The Coles-leased hotel in South East Queensland was transacted at a yield of 5.68% – a new record for a freehold pub investment in Queensland.

CBRE notes: “Investors, particularly from a pool of NSW buyers, continue to hunt for assets in South East Queensland; however, not many owners are willing to part with prized assets.”

It said there hasn’t been much activity in Western regions as the drought and impact from the mining downturn remain high risks for investors. However, the Red Earth & Mt Isa Hotel recently sold for $25 million.

Buyers priced out of Sydney

CBRE described the Sydney market as particularly “hot”.

High-quality metropolitan assets remain highly sought-after, and CBRE said yields may compress further, driven by investors who are keen to get their hands on a prized hotel.

“Assets with value-add opportunities are attractive and investors continue to look at coastal areas,” it revealed. “While sales activity decreased in H1, yields sharpened a little to 7.5%-9% for quality assets.”

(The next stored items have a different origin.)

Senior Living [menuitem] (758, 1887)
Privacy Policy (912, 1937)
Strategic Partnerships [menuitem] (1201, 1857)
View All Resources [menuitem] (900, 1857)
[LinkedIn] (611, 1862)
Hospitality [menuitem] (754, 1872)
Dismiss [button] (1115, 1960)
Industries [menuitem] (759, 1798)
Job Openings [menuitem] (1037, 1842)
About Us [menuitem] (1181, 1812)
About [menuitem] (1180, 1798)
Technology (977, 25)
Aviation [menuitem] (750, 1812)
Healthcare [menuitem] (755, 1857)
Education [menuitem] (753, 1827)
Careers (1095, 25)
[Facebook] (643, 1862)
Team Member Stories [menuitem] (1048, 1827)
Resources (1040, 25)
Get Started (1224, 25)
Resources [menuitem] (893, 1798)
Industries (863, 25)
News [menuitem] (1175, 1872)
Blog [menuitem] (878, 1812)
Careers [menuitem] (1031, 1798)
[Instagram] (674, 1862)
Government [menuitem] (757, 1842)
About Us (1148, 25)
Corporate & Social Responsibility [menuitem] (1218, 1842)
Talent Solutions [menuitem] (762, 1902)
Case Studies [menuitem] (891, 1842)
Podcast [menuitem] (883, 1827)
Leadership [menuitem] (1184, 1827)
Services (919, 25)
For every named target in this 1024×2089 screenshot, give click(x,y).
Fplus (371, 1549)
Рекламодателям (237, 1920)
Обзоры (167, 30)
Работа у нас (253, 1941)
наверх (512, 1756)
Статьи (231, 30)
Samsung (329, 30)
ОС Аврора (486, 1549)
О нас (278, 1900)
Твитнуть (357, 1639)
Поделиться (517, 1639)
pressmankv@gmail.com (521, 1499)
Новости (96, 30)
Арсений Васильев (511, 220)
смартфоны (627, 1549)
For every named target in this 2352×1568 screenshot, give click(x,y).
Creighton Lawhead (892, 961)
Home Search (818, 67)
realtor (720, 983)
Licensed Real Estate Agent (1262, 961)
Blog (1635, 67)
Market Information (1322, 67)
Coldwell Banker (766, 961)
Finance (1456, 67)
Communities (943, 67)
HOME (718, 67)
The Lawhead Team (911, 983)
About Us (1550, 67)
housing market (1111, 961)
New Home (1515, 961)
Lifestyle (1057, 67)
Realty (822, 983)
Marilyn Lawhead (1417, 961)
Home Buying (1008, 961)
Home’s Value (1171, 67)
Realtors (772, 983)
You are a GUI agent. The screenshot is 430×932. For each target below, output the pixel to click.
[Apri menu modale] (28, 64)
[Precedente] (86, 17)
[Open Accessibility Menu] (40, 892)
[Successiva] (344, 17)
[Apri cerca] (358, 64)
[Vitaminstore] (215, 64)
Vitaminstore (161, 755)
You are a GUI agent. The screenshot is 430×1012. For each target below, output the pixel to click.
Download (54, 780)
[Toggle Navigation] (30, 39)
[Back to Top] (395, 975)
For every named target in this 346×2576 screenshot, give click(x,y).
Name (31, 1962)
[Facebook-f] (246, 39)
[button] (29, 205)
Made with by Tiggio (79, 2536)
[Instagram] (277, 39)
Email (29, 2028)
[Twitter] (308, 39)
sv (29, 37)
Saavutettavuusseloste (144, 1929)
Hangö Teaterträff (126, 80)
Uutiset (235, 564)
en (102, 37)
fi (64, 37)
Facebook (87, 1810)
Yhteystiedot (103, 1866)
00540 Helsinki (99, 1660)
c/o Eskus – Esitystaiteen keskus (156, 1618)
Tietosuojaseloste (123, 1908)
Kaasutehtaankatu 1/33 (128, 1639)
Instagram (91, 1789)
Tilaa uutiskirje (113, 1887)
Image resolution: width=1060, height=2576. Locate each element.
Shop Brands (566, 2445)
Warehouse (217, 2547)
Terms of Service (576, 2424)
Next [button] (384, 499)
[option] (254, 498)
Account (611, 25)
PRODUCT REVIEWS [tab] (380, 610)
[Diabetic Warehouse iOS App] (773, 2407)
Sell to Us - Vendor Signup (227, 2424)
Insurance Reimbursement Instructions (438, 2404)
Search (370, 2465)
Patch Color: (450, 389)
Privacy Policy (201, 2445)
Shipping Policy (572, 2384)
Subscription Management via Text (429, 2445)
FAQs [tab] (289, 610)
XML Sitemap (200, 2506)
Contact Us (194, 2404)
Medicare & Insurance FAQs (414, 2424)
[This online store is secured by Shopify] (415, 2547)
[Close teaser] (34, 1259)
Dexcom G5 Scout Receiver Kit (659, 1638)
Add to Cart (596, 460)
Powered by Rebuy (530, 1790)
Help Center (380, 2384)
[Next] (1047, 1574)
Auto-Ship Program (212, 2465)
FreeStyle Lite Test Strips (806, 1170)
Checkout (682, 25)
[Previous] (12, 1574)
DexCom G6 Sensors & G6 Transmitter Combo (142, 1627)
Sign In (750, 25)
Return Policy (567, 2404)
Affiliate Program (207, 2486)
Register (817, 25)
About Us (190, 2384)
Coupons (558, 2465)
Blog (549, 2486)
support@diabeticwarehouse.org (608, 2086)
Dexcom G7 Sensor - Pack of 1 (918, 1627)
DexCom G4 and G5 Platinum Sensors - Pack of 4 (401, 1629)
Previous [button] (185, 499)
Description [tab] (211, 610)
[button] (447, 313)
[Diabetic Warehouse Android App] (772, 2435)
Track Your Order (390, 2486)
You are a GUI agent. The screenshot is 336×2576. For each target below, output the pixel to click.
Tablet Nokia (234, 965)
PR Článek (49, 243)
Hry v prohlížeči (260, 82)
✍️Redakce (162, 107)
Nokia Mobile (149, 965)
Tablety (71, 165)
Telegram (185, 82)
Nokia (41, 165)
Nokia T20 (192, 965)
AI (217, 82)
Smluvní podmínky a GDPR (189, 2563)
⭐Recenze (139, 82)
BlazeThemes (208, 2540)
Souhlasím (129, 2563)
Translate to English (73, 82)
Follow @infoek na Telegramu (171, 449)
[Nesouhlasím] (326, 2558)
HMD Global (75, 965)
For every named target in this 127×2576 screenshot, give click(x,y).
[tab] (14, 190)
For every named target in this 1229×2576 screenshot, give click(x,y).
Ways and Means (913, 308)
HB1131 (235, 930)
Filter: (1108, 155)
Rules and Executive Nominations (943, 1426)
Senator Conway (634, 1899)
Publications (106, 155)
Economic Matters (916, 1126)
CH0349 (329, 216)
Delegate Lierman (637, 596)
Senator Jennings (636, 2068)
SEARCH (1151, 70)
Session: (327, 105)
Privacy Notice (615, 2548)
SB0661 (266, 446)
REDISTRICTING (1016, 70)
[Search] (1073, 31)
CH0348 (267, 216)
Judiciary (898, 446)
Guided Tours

Higher yielding assets in coastal areas remain attractive to investors priced out of the metropolitan market. 

Newcastle, in particular, has seen a heightened level of activity in H1. Newcastle’s strong population growth and infrastructure developments are lifting the city’s profile. There is also strong buyer interest for Port Stephens, Central Coast, Illawarra, Shellharbour and Wollongong.”

Melbourne market booming

Strong F&B trade meant big demand for quality assets in the first half of 2018, exacerbated by the lack of assets available for sale.

Demand for leasehold pubs remained strong over the past six months, driven by Melbourne’s buoyant hospitality market,” said CBRE. “The lack of sellers in the first half of 2018 means that any assets put up for sale will likely be

snapped up quickly as operators continue searching for new opportunities.”

However, yield compression for freehold assets in metro areas has slowed in H1. This comes off the back of significant compression over the past 18 months.

“Owners are holding tightly on to their assets and the lack of stock for sale resulted in increased competition for assets when put up for sale. Buyers can expect to pay in the 4.5%-5.5% range to secure an investment, whereas rural and regional yields currently sit between 8% and 10%.”

Western Australia hurt by pop-up bars

The ongoing decline in discretionary spending in Western Australia has been flagged as a concern for operators struggling with high rental costs.

“Leasehold buyers remain cautious as F&B trade conditions have yet to stabilise and rentals remain high,” said CBRE. “Very few freehold sales occurred in Perth given the perceived over rental on many venues. Until we see revenues increase and rentals come in line with the market, we expect continued limited freehold investments transacting over the remainder of 2018.”

However, well-run and well-positioned going concern assets are in constant demand from the larger industry groups.

CBRE notes that the number of pop-up bars continues to grow in Perth. For the first time, the city saw two pop-up bars operate over winter.

“The increasing popularity of pop-ups has hurt traditional ‘brick and mortar’ venues in some locations.”